Ground 1: Patent Ineligibility under 35 U.S.C. § 101 - Claims 1-19 are patent-ineligible subject matter.

  • Core Argument: Petitioner argued that all challenged claims fail the two-step framework from Alice Corp. v. CLS Bank Int’l because they are directed to an abstract idea without reciting an inventive concept.
    • Alice Step 1 (Abstract Idea): Petitioner asserted that the claims are directed to the patent-ineligible abstract idea of "determining the causes of revenue and profit changes." This was framed as a fundamental economic and business practice performed using mathematical formulas. The claims, at their core, recite a process of receiving input data (transactional information), applying a series of mathematical equations to analyze it, and outputting new information (the disaggregated effects). Petitioner contended this is a classic abstract idea, analogous to other data analysis and economic concepts previously found ineligible by the courts. The independent claims (1 and 12) and all dependent claims were argued to be focused on this abstract analysis, not on a specific, tangible application or technological improvement.
    • Alice Step 2 (No Inventive Concept): Petitioner argued that the claims lack an inventive concept sufficient to transform the abstract idea into a patent-eligible application. The recitation of a generic "computer system," "processor," and other hardware components was asserted to be a mere instruction to implement the abstract idea on a conventional computer, which is insufficient under Alice. Petitioner highlighted that these generic computer limitations were added during prosecution simply to overcome a pre-Alice §101 rejection and do not represent any improvement to computer functionality itself. Furthermore, claim elements like the "finite difference approach" were characterized as well-known mathematical techniques for data manipulation, which do not provide an inventive step beyond the abstract mathematical calculations. The ordered combination of steps was argued to add nothing more than the routine and conventional application of these abstract principles.

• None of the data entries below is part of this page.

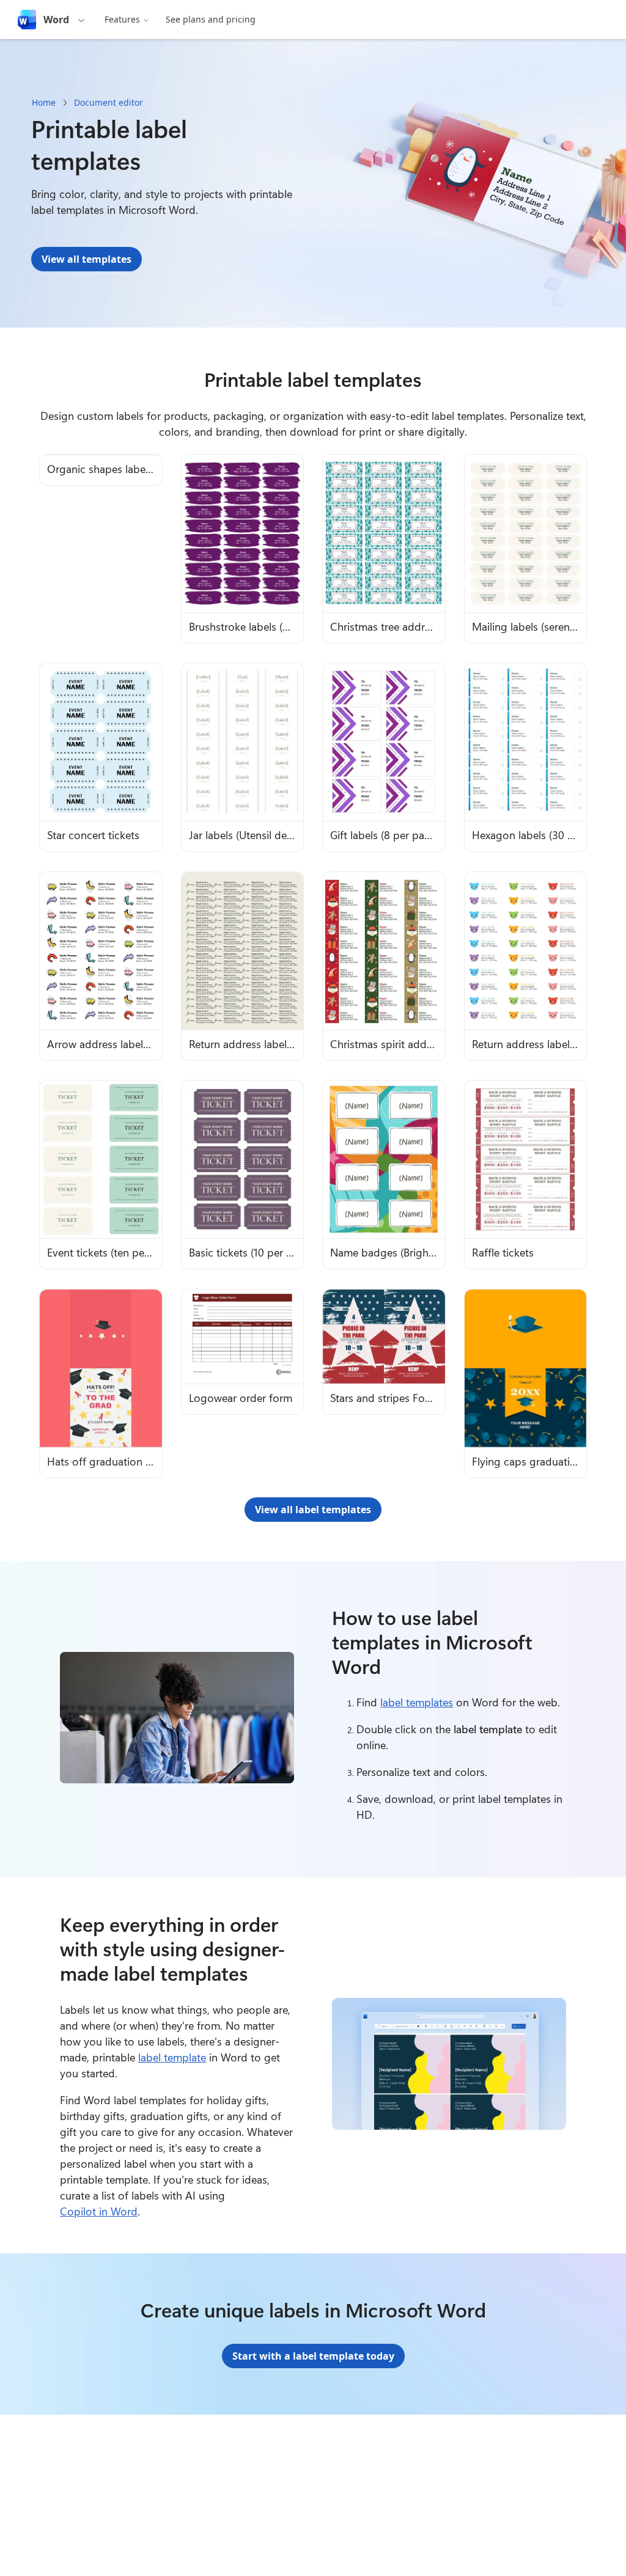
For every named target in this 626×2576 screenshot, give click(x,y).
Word (56, 19)
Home (44, 102)
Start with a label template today (313, 2356)
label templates (416, 1702)
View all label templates (313, 1509)
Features (122, 19)
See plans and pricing (211, 19)
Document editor (108, 102)
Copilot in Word (99, 2211)
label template (172, 2057)
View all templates (86, 259)
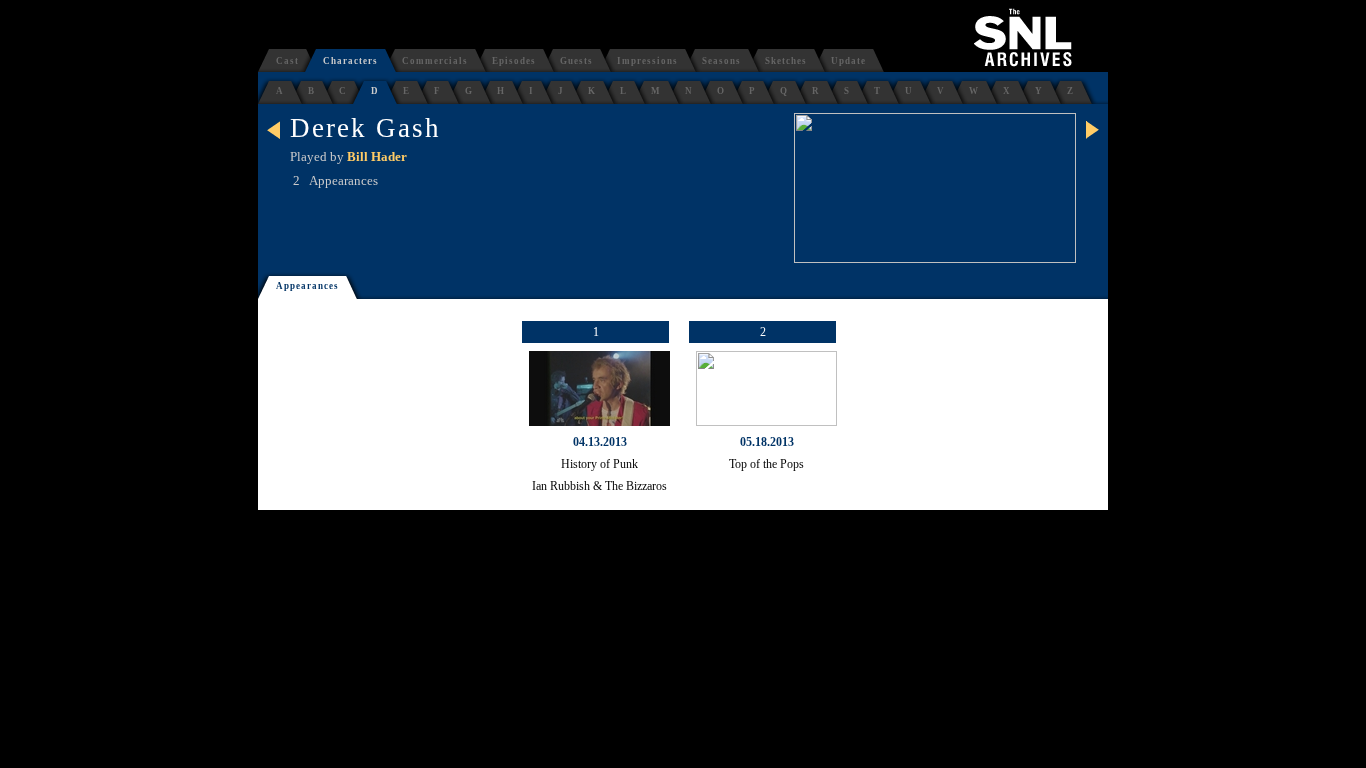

4. Key Claim Construction Positions

  • Petitioner argued that several terms are nonce words governed by §112, ¶ 6 (means-plus-function) and that their construction is central to the §101 analysis.
  • "causality modeler..." (claim 1) and "causality attributor..." (claim 1): Petitioner argued these terms should be construed as means-plus-function limitations. The rationale was that these terms, coined for the patent, lack a well-understood meaning in the art and do not recite sufficiently definite structure. The claimed functions include "calculate change in total margin" and "disaggregate each of the change... by causality effects." Petitioner asserted that the only corresponding structure disclosed in the specification for performing these functions is the series of mathematical equations and algorithms detailed therein.
  • "unbiasing the causality effects" (claims 1 and 12): This was defined as the process of "using equations to reduce overstatements of the effects of various factors on changes in an outcome, such as revenue and/or margin."
  • "finite difference approach" (claims 1 and 12): Petitioner argued this term should be construed as "one or more equations for determining the difference in the value of the same function at two different numbers." This construction was based on its well-understood mathematical meaning and its use in the specification to proportionally allocate "shared effects" as part of the "unbiasing" process.

5. Key Technical Contentions (Beyond Claim Construction)

  • CBM Eligibility: A central contention of the petition was that the ’598 patent is eligible for a Covered Business Method (CBM) patent review. Petitioner argued the patent satisfies both prongs for CBM eligibility.
    • First, the claims were asserted to be for a financial product or service, as they are "used in the practice, administration, or management of a financial product or service." This argument was based on the claims being directed to analyzing monetary and financial data (revenue, profit, price, cost) for the purpose of price management, which pertains directly to "money matters."
    • Second, Petitioner argued the claims do not fall under the "technological invention" exception. The petition contended that the claimed invention solves a business problem (analyzing profit drivers), not a technical one, and do so using only generic, off-the-shelf computer hardware without any novel or unconventional technological features.

6. Relief Requested

  • Petitioner requested institution of a Covered Business Method patent review and cancellation of claims 1-19 of the ’598 patent as unpatentable under 35 U.S.C. § 101.